» **TEXT SEGMENT**
────────

# tree tube



## Tom Henson (Jan 28, 2002)

Can anyone tell me where I might buy 3' or 4' tall tree tubes to protect whips. Does any one brand hold up better than another? 
Is one style or height let the tree grow better? Approximate cost per tube? I need about 500. Thanks,


----------



## Jay Banks (Jan 29, 2002)

Please try this site. We have used then to protect trees from deer rutting.
http://www.treepro.com/old_site/miracle_tube.htm


----------



## John Paul Sanborn (Jan 29, 2002)

Transparent are best, so that the trunk can get sun. there are chloroplasts in the bark.


----------



## Jay Banks (Jan 30, 2002)

Actually, translucent are best, they protect (minimize the risk of) the bark of young trees from frost cracking.


----------



## John Paul Sanborn (Jan 30, 2002)

Actualy curren knowledge points to frast cracks being caused soly by past injury.

Dark colored plastics can cause higher temps inside the tube causing bark injury.


----------



## Jay Banks (Jan 30, 2002)

I'm not thoroughly convinced that all frost cracks are old injuries, but the translucent tube lets in diffuse light for the young bark to carry on photosynthesis.

And this product can be vented to prevent overheating.


----------

────────

» **TASK INPUTS**
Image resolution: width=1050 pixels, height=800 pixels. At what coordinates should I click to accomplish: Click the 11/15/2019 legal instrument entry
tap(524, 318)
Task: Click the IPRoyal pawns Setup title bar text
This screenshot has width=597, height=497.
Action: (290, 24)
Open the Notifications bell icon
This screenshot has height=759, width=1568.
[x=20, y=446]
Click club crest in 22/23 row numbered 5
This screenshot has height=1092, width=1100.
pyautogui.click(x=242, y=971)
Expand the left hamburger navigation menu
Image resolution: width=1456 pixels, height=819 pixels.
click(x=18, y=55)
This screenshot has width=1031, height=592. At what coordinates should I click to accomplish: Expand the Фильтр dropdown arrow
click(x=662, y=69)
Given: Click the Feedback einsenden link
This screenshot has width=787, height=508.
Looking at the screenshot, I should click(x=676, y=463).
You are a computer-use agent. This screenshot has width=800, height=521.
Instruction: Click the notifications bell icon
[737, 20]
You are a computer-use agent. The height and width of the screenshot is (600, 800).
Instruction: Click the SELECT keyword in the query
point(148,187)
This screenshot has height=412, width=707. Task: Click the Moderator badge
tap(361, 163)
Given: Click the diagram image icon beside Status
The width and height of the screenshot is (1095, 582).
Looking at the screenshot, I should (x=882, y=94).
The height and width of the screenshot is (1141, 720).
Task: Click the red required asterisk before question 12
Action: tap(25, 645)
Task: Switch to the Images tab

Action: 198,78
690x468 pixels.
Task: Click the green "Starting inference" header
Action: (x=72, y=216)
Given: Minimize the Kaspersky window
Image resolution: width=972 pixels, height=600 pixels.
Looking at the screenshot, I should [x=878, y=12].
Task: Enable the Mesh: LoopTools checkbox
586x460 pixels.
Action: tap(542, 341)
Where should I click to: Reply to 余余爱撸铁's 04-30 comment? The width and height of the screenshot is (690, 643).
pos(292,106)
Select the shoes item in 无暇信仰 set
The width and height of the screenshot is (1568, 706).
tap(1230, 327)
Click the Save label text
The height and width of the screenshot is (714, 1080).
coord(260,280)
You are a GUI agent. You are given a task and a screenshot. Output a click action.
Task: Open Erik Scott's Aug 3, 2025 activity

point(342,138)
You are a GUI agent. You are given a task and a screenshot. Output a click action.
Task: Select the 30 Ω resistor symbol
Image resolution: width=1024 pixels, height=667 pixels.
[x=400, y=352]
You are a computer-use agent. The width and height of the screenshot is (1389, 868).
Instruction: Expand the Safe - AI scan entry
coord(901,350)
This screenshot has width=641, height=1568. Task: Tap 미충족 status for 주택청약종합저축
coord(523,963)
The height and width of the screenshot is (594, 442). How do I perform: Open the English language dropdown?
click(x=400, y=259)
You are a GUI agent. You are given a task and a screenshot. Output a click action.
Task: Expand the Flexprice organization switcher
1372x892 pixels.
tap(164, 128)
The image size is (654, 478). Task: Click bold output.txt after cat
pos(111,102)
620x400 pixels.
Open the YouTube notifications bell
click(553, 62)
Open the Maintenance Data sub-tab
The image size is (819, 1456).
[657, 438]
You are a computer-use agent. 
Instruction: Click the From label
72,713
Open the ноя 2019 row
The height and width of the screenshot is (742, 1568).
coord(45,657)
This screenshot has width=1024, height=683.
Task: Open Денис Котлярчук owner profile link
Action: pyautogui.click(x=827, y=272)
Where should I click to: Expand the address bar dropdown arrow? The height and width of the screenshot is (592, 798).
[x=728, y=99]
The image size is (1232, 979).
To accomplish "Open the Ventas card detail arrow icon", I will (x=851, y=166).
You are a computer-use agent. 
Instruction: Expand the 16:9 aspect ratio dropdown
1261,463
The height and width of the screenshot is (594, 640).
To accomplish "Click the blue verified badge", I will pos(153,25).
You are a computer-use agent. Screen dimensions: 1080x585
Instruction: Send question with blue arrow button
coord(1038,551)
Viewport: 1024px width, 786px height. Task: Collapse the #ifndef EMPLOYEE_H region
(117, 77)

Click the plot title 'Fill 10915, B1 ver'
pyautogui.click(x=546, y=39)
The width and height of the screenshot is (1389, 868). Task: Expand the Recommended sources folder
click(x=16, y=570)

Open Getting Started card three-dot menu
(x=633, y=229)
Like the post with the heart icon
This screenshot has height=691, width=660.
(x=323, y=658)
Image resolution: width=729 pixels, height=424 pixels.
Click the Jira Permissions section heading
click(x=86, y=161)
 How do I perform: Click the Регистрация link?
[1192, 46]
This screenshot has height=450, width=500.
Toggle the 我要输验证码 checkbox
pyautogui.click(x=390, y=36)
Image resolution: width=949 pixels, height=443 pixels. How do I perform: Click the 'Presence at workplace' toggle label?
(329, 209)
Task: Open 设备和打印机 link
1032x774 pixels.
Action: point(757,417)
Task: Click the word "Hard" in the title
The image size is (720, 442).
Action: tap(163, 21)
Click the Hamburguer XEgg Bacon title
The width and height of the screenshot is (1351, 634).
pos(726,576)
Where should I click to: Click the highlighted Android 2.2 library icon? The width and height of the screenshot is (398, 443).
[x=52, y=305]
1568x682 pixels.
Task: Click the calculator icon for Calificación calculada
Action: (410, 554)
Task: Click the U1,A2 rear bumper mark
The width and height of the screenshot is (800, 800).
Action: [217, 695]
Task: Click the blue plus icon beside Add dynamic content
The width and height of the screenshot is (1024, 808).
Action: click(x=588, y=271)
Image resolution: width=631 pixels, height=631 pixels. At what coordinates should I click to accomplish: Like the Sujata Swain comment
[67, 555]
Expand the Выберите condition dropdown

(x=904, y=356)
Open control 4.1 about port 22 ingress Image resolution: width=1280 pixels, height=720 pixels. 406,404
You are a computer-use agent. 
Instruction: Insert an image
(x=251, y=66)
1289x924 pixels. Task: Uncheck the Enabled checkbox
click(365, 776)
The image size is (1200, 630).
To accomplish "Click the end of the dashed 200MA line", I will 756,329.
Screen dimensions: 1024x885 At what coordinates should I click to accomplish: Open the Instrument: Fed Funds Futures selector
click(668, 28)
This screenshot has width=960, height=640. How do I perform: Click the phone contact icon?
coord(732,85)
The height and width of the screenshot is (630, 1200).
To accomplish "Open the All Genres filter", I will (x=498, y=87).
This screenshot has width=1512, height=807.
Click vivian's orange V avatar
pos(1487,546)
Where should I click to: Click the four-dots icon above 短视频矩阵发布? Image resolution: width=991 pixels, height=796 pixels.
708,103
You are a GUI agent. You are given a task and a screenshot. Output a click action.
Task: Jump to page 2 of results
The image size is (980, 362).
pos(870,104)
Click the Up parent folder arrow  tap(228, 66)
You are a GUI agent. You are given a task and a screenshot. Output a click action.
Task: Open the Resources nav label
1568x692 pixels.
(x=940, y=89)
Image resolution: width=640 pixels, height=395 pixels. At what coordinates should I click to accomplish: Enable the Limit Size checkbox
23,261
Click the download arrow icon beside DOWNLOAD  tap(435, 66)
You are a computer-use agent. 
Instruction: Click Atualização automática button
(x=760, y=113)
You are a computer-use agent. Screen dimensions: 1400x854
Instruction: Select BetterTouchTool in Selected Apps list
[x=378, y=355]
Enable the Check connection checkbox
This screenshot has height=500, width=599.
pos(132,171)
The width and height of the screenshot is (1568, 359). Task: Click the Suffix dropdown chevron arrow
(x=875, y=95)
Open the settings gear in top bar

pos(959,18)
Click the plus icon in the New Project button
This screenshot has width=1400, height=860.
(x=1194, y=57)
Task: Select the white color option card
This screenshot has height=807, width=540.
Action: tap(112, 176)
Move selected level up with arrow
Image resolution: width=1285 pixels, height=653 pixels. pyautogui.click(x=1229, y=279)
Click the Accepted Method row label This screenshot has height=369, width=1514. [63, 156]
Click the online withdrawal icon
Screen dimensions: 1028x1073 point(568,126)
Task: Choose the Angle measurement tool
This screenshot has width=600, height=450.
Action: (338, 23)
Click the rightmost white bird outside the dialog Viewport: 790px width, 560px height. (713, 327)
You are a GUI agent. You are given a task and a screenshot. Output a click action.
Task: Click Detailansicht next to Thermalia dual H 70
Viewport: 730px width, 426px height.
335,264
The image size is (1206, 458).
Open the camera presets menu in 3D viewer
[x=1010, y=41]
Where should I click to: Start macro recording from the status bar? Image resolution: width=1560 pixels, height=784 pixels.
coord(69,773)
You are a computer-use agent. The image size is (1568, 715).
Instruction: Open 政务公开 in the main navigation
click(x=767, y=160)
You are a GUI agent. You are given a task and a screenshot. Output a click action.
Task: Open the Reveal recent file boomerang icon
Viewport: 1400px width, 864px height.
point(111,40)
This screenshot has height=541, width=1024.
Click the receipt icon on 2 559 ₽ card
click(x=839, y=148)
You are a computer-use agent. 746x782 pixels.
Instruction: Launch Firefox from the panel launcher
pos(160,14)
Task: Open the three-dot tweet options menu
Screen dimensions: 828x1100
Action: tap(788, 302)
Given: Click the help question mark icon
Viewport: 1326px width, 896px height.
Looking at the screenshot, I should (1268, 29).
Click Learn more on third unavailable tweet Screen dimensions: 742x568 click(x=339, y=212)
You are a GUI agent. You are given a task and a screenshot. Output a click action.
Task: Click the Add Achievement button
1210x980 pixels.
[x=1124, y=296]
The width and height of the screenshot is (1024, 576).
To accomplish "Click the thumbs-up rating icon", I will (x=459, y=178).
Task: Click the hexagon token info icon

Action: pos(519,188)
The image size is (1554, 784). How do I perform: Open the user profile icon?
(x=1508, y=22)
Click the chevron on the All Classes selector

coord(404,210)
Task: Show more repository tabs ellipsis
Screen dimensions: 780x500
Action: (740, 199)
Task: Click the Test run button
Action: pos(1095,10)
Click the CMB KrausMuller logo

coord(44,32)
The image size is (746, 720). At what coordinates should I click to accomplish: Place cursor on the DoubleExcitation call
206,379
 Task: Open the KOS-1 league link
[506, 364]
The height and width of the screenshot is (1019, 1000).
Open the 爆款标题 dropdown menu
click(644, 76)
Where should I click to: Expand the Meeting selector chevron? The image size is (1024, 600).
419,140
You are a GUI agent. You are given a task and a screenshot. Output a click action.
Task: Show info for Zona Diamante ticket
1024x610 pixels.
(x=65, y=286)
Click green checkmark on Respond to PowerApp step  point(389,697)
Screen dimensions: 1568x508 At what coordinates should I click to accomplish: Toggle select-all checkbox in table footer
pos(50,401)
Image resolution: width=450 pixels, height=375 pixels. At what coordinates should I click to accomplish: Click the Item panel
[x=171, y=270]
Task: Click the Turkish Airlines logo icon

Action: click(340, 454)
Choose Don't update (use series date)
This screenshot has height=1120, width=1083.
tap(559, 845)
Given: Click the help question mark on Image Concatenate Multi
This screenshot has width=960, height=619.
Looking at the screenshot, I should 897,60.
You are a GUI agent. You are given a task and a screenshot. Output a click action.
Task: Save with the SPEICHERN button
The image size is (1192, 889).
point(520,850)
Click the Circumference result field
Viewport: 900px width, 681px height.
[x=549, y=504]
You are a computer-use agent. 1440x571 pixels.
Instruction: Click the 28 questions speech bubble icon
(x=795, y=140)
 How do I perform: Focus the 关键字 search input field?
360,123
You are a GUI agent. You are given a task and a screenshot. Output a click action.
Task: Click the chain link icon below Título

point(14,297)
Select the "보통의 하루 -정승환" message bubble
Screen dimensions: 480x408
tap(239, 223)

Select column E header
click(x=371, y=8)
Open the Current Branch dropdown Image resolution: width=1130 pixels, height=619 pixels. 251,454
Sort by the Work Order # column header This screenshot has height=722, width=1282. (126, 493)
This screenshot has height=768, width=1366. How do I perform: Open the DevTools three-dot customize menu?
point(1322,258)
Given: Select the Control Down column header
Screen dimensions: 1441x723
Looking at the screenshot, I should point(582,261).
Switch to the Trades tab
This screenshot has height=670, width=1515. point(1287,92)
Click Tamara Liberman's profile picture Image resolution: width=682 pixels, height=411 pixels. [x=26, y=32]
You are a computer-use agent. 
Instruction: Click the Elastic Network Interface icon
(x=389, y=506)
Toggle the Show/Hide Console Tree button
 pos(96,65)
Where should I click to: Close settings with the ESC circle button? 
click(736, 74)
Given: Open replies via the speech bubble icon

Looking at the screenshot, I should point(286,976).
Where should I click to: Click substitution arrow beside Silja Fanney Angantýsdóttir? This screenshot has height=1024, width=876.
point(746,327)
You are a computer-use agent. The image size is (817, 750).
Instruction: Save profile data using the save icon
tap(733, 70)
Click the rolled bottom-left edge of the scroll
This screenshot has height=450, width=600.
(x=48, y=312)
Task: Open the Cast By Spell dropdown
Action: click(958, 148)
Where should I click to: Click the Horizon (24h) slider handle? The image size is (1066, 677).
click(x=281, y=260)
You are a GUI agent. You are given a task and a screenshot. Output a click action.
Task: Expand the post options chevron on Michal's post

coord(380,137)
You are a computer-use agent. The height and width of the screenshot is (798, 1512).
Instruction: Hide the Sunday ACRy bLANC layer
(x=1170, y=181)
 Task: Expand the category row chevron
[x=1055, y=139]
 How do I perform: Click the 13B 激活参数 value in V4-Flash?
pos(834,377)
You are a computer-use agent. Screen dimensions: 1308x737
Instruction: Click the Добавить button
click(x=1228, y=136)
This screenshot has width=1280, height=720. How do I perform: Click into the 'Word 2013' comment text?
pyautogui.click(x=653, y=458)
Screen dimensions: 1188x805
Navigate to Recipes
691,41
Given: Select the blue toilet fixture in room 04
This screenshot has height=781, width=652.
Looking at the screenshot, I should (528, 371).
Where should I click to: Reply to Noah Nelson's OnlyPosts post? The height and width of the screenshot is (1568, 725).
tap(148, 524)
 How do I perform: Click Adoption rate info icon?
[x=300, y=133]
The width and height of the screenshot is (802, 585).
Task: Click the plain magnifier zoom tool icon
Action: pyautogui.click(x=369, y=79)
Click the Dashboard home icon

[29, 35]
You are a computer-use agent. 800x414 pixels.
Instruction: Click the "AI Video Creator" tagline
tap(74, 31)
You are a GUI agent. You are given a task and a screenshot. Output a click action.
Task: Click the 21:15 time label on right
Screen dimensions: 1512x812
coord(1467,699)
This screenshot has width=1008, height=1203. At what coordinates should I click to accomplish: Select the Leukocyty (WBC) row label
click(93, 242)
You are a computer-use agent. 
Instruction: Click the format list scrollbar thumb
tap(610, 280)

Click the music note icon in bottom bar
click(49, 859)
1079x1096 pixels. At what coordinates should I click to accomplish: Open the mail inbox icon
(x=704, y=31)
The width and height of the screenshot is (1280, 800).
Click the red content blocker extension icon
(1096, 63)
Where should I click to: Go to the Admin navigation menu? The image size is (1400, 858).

────────

» **TASK SET**
[1] In the tree tube thread, about how many tubes does the original poster need?
[2] Transcribe the stretch of rows from the one containing "Like the post with the heart icon" through the one containing "pyautogui.click(x=390, y=36)", both included.

» **RESULTS**
[1] About 500.

[2]
Like the post with the heart icon
This screenshot has height=691, width=660.
(x=323, y=658)
Image resolution: width=729 pixels, height=424 pixels.
Click the Jira Permissions section heading
click(x=86, y=161)
 How do I perform: Click the Регистрация link?
[1192, 46]
This screenshot has height=450, width=500.
Toggle the 我要输验证码 checkbox
pyautogui.click(x=390, y=36)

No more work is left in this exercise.